O painel, usado por agricultores, tem feromônios para atrair insetos, que ficam presos no equipamento com uma cola. Ele pode ficar por meses no campo, necessitando da troca do produto que leva os insetos até ele.
A pesquisa desenvolvida na Ufal, que resultou na elaboração do painel, é financiada por meios federais, como o Conselho Nacional de Desenvolvimento Científico e Tecnológico (CNPq) e a Agência Financiadora de Inovação e Pesquisa (Finep), e pela Fapeal.
Apesar da concessão da patente, o professor Antônio Euzébio disse que a pesquisa não terminou. “Vamos mudando de projeto, melhorando o conhecimento e acrescentando coisas, novidades O trabalho nunca para”, afirmou ele, que há mais de 40 anos é docente na Ufal.

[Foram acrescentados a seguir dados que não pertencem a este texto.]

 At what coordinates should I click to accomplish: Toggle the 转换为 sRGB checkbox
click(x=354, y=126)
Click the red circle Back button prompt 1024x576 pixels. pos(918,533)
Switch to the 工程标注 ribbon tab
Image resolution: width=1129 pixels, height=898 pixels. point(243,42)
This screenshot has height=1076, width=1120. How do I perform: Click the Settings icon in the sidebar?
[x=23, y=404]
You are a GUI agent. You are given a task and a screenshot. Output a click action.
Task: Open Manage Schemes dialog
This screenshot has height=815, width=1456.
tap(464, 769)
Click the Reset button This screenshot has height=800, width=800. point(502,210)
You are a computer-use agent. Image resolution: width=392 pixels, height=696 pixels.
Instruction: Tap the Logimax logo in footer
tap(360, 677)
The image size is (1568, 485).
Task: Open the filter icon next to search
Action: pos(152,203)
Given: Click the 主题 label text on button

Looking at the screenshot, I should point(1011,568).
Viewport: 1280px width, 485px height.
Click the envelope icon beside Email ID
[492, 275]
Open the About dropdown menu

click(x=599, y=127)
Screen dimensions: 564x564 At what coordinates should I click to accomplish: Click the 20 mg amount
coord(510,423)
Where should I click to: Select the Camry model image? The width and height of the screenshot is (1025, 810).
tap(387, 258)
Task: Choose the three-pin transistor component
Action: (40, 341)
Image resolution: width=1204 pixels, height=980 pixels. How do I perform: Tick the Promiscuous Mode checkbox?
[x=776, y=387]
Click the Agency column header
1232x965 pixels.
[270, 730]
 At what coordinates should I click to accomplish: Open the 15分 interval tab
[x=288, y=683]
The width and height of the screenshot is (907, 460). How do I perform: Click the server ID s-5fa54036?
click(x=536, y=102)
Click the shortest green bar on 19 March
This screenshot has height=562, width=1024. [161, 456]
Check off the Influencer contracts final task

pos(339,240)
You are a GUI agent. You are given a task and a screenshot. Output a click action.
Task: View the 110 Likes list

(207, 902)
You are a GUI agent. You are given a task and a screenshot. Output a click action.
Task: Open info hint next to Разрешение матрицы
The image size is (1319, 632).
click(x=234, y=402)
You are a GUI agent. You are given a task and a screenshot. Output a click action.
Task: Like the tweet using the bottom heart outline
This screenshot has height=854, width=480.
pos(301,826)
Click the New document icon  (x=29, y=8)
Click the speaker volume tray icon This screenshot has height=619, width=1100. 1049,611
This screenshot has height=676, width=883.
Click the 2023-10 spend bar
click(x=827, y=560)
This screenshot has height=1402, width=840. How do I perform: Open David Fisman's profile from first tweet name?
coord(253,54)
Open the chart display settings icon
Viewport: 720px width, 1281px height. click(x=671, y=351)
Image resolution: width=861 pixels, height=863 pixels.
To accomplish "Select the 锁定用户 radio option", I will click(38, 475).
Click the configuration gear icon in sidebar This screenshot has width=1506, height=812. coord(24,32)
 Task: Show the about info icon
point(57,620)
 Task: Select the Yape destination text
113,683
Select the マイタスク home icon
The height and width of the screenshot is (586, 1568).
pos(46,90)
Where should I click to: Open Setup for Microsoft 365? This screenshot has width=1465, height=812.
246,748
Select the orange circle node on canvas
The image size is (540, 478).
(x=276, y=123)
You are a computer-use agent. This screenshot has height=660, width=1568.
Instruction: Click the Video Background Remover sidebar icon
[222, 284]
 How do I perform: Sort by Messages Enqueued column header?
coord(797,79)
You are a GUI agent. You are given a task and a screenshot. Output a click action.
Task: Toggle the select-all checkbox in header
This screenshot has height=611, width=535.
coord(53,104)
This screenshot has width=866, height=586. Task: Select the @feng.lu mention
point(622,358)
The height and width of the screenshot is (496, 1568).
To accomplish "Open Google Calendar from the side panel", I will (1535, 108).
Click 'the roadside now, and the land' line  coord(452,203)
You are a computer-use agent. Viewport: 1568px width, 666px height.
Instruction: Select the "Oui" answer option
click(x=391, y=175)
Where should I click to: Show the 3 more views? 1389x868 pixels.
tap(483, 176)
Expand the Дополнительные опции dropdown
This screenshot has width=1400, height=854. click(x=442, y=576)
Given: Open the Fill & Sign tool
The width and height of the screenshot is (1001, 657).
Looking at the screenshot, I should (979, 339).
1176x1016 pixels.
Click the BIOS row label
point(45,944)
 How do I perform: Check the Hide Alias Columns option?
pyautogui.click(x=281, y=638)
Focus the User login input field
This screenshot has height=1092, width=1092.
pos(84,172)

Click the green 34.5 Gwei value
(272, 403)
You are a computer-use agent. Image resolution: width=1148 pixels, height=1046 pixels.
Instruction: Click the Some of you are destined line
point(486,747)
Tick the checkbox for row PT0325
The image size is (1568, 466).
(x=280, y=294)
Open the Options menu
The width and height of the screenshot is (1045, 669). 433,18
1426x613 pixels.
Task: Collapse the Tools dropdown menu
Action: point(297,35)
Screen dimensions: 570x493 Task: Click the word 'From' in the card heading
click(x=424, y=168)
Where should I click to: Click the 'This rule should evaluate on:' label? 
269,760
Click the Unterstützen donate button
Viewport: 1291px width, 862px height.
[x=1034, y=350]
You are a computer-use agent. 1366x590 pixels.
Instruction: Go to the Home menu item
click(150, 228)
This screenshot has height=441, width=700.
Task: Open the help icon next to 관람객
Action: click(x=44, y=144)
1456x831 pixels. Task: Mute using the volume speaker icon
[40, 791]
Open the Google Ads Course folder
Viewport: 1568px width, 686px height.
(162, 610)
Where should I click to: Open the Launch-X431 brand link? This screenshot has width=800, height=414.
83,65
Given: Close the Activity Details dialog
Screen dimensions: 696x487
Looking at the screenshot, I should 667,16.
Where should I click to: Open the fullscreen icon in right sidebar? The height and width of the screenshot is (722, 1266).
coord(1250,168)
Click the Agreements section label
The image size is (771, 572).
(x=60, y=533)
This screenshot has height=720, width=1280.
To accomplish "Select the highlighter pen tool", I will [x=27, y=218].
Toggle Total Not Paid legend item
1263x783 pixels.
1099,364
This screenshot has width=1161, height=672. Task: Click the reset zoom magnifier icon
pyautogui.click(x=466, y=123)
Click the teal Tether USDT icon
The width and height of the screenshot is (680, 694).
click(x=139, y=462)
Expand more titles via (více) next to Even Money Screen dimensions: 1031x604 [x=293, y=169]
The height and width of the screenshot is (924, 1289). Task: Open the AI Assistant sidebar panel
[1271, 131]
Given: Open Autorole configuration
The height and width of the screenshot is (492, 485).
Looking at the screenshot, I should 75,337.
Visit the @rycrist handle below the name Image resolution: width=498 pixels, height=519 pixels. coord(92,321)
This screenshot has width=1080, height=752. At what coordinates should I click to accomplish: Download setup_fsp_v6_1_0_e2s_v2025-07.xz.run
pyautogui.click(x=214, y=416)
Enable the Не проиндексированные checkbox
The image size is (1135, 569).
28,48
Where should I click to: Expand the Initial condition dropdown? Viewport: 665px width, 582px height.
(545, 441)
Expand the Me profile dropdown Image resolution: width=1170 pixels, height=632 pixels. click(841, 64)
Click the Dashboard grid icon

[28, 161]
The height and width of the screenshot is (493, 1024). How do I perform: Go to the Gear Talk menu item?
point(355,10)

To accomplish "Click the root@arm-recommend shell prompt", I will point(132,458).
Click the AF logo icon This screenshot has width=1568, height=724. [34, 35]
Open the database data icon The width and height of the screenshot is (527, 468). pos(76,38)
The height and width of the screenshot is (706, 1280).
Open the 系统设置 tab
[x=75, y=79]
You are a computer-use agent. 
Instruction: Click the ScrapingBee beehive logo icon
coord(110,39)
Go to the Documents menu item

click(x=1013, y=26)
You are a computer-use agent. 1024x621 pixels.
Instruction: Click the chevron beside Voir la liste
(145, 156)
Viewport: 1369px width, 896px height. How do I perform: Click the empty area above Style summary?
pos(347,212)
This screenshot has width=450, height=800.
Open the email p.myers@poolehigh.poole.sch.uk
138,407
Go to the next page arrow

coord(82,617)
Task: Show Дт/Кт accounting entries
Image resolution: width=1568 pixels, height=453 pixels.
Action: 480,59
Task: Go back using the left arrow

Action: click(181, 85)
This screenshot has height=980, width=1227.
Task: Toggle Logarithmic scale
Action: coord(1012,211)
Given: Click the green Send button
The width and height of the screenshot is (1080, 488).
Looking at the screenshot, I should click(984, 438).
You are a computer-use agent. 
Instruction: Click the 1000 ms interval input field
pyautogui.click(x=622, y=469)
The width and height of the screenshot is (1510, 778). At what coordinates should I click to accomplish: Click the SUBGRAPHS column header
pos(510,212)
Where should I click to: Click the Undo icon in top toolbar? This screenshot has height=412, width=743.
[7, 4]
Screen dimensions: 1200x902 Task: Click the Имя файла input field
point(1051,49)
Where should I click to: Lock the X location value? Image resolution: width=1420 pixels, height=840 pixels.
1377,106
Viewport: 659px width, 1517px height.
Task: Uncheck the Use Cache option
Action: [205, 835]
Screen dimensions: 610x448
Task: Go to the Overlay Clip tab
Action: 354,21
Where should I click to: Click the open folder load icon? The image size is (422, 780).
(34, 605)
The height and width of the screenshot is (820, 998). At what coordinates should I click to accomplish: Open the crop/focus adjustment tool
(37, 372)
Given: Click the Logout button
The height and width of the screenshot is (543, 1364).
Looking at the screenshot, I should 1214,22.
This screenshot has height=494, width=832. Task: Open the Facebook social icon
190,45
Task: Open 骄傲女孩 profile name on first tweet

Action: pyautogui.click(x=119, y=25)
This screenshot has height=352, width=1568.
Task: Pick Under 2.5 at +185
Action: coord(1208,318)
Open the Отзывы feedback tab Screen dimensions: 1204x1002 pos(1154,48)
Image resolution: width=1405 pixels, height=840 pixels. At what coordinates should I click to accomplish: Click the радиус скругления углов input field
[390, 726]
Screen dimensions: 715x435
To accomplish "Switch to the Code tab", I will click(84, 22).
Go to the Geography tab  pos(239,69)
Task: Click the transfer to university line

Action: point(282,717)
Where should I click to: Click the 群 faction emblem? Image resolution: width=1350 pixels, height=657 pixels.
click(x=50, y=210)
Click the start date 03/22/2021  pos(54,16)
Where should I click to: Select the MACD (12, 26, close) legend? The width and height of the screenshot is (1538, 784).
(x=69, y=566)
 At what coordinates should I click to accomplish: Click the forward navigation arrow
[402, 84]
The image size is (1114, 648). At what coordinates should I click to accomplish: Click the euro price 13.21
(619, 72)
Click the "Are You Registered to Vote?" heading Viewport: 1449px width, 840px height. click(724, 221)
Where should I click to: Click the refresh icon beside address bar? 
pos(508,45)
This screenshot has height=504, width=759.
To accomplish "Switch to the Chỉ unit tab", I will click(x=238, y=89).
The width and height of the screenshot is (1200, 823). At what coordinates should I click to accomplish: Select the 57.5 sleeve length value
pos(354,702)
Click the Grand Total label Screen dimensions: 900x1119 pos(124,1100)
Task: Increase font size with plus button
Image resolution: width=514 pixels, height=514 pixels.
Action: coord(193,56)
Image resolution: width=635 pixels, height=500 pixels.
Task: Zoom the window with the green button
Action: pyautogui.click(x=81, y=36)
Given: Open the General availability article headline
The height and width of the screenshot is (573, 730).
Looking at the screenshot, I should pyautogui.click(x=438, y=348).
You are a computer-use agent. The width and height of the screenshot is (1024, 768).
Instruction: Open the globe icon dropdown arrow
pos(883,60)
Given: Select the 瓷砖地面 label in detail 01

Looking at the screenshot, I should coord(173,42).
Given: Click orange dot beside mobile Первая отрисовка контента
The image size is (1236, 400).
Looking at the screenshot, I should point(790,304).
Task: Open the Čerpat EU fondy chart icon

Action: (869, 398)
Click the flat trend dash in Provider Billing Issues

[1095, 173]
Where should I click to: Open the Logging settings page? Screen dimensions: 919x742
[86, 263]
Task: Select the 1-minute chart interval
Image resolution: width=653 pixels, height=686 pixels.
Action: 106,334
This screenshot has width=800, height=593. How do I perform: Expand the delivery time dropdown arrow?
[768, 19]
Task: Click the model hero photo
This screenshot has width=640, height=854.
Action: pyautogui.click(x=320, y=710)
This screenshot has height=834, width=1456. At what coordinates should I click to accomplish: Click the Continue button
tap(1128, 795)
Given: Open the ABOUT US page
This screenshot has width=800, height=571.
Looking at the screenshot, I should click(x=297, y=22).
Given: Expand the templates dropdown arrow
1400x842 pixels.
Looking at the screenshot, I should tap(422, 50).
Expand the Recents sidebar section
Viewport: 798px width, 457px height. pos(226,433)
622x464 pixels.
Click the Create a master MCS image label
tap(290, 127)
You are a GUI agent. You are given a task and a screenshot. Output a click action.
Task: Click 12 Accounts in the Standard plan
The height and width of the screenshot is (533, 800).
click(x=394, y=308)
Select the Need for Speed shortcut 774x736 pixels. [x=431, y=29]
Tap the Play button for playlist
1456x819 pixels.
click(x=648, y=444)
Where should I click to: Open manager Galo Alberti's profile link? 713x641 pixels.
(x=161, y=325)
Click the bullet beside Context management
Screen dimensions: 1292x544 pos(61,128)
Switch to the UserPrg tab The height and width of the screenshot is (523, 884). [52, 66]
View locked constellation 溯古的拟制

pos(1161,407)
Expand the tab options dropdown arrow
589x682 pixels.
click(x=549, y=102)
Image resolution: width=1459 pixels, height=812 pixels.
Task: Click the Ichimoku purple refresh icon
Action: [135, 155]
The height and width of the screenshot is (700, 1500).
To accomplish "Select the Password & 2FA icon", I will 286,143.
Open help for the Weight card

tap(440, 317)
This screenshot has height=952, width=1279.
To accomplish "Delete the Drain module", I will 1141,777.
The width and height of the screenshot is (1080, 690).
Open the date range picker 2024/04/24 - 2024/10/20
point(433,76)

Sobre os projetos, o professor destaca que, além do conhecimento, ele deseja que seus estudos resultem em algo que possa ser útil para a sociedade. “A importância de pesquisa é a formação do pessoal e geração de conhecimento. Mas produzimos não apenas conhecimento, levamos produtos para atender à necessidade local”, colocou ele, que está com cerca de 10 outros projetos no processo patenteário.
Lotado no Centro de Ciências Agrárias da Ufal, Antônio Euzébio é um entusiasta da pesquisa científica. “Trabalho todos os dias, sete dias por semana. Oriento alunos de graduação, mestrado e doutorado. Sou muito feliz, mesmo depois de mais de 40 anos, trabalhar nesta produção na Universidade”, finalizou.